**GIVEN EXERCISE**
From the passage on teenagers cooking and convenience foods, list every ingredient that convenience and discretionary foods are said to be high in.

These school holidays have been fun. My teenagers have discovered my stash of family recipes.

They are learning cooking, important skills especially with the rise in obesity. Being time poor means quick, frozen foods are easy to shop and reheat! A frozen vegetarian lasagna or a curry gets dinner on to the table within a few minutes. However, what we think is quick and easy has long-term consequences. We, now, know that convenience and discretionary foods are high in salt, sugar and fat and this is a deadly combination. It makes for a calorie dense but a nutritionally poor meal.

**GIVEN DATA**
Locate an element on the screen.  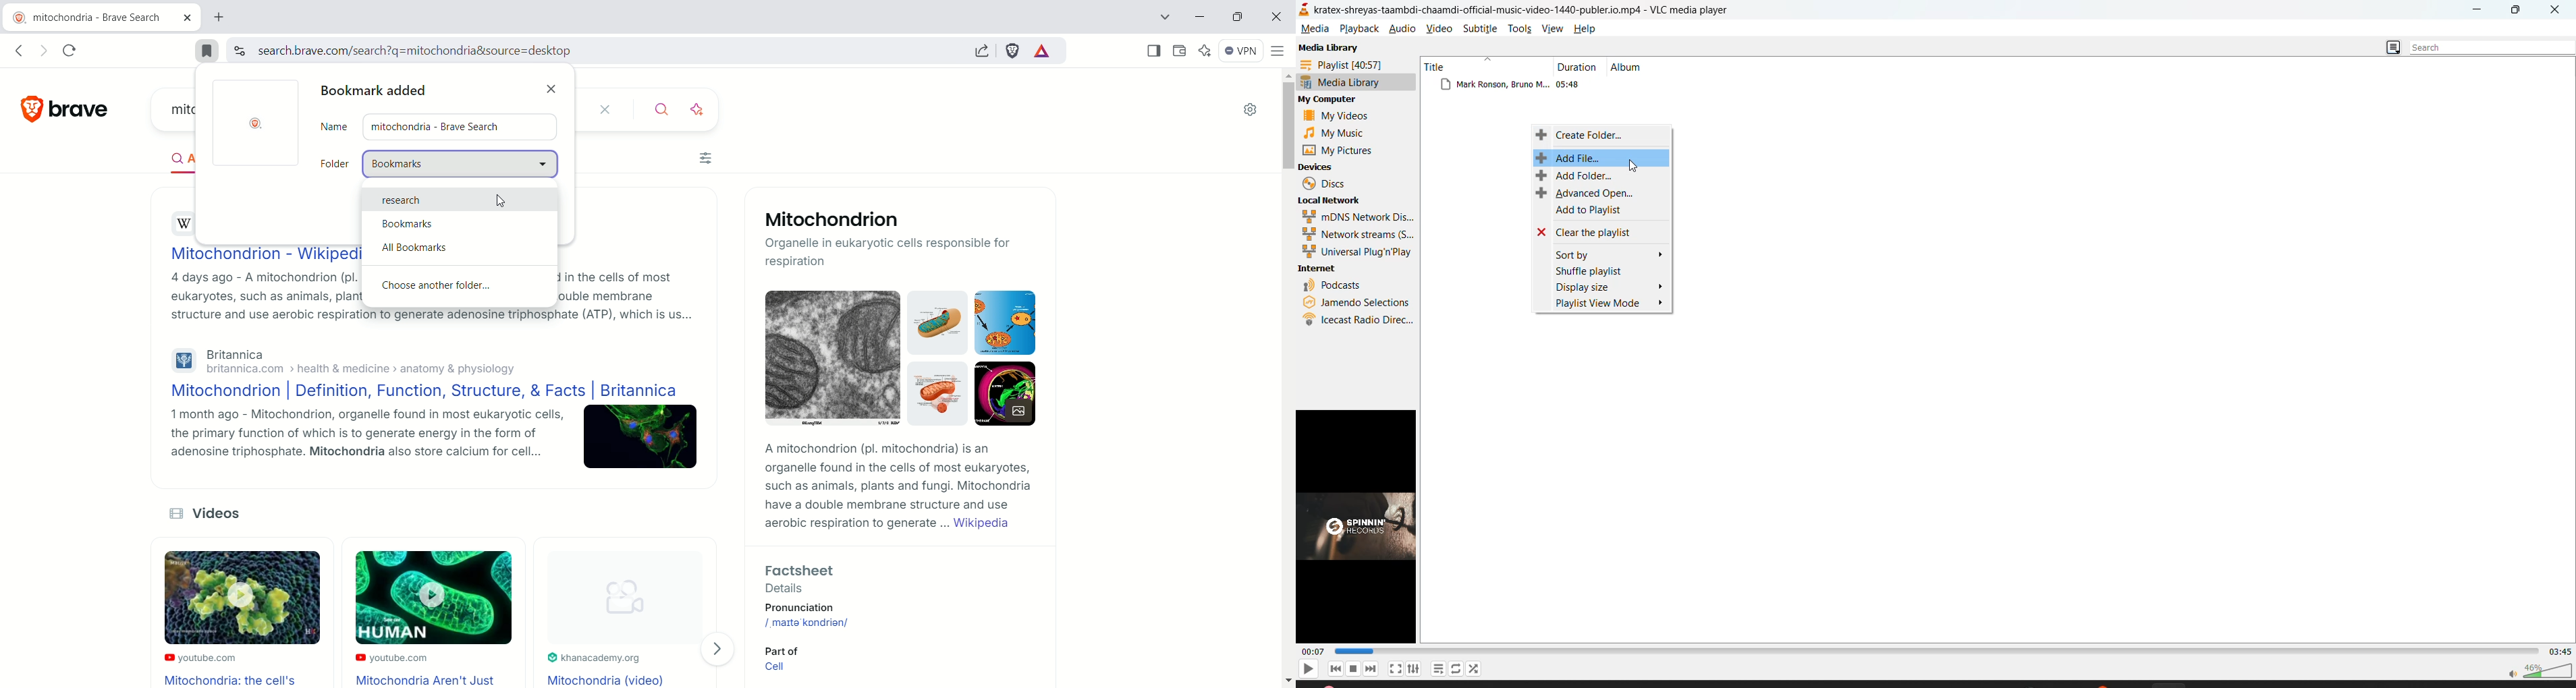
Mitochondria Aren't Just is located at coordinates (431, 680).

**TASK RESPONSE**
Salt, sugar, and fat.